The Art Newspaper reports on My Art Invest
Attempts to divide works of art into equal shares, emulating companies that trade on a stock exchange, have proved problematic, at best. This hasn't stopped Tom-David Bastok, a French collector who gave up his financial studies to develop My Art Invest, a trading platform for art that launches in London today.

“We are different from other [art share schemes] because our aim is simply to be more democratic. We are making the art market more affordable and accessible,” Bastok says. Potential investors need only part with a minimum £5 to own a share of around 100 works available by artists including Basquiat and Banksy. The value of works available ranges from £500 to £100,000, but the “sweet spot” says Bastok is around the £25,000 level. On average, 100 shares are available in each work (though pricier works have more shares available in order to keep their cost down).

The business has been running successfully in France since 2011, where Bastok says he has sold 200 paintings in this way. He sources and buys the works before offering them to his clients (mostly private individuals) who then have the option to trade them through My Art Invest, or hold onto them until Bastok sells the work entirely and divide up the profits.

In reality, there is relatively little trading of individual shares, but the platform has been popular with people who want to participate in the art market “without needing to spend their entire life savings”, he says. It is “part eBay, part e-commerce, part social platform”. And for those who want to take the art home, they need only buy a quarter of its shares to have a work for a quarter of the year.

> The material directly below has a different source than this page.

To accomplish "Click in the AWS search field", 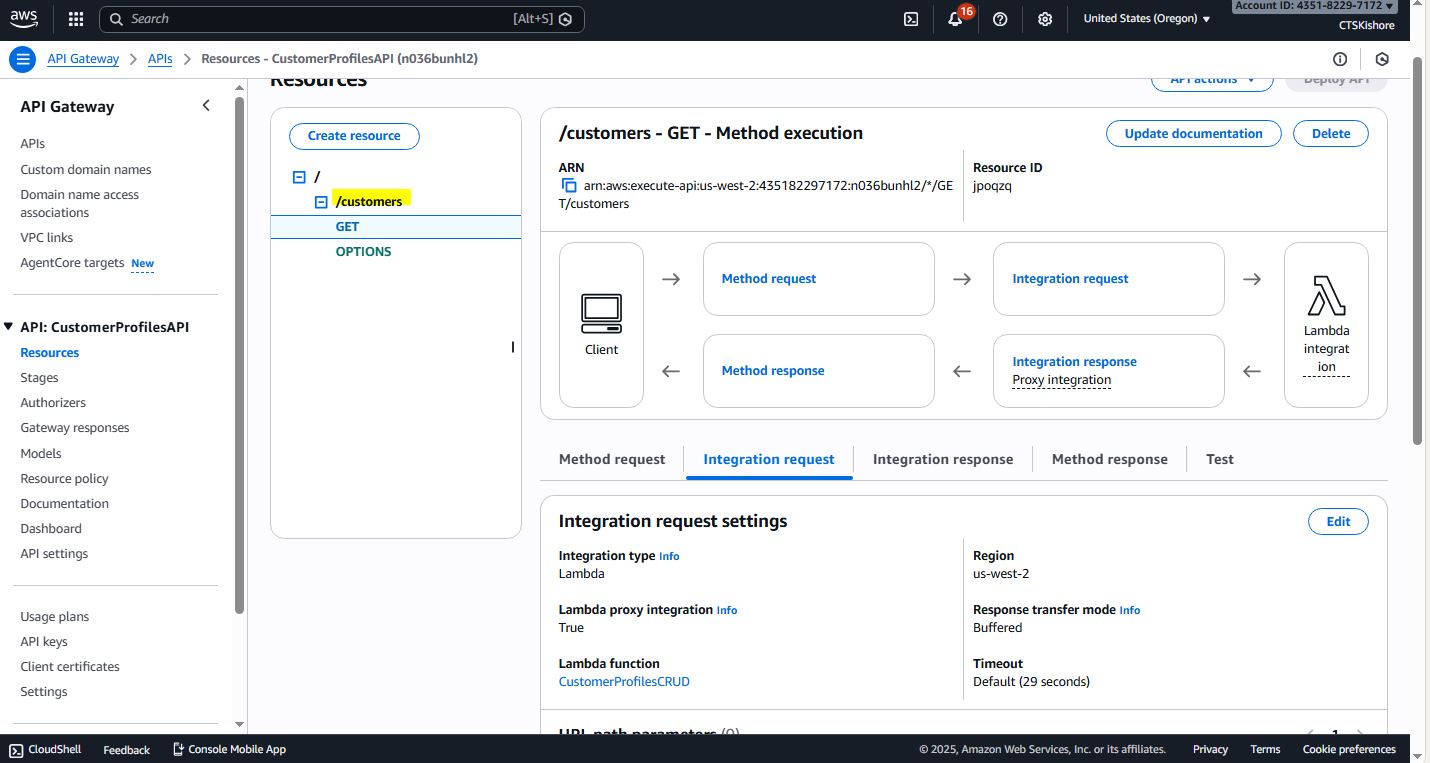I will tap(320, 19).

He is launching in the UK because, he says, London is the “natural place to try something that involves new ideas and new technology.” The platform will be supported by a 230 sq. m gallery in East London on Commercial Street in Hoxton, which will host rotating exhibitions of around 30 works, in which shares are available. It opens on Thursday, 10 April, with a show of street art including Banksy and Shepard Fairey, as well as more cutting edge artists such as D*Face, Katrin Fridriks and the French-born Ludo.

Pierre Naquin—who in 2011 launched Art Exchange, a share-based investment platform for more blue-chip art that never quite took off—cautions that it “took hundreds of years for [traditional] stock exchanges to evolve”. However, he says, he is now raising money from institutional investors in order to “scale-up” Art Exchange and make its offering “less risky”.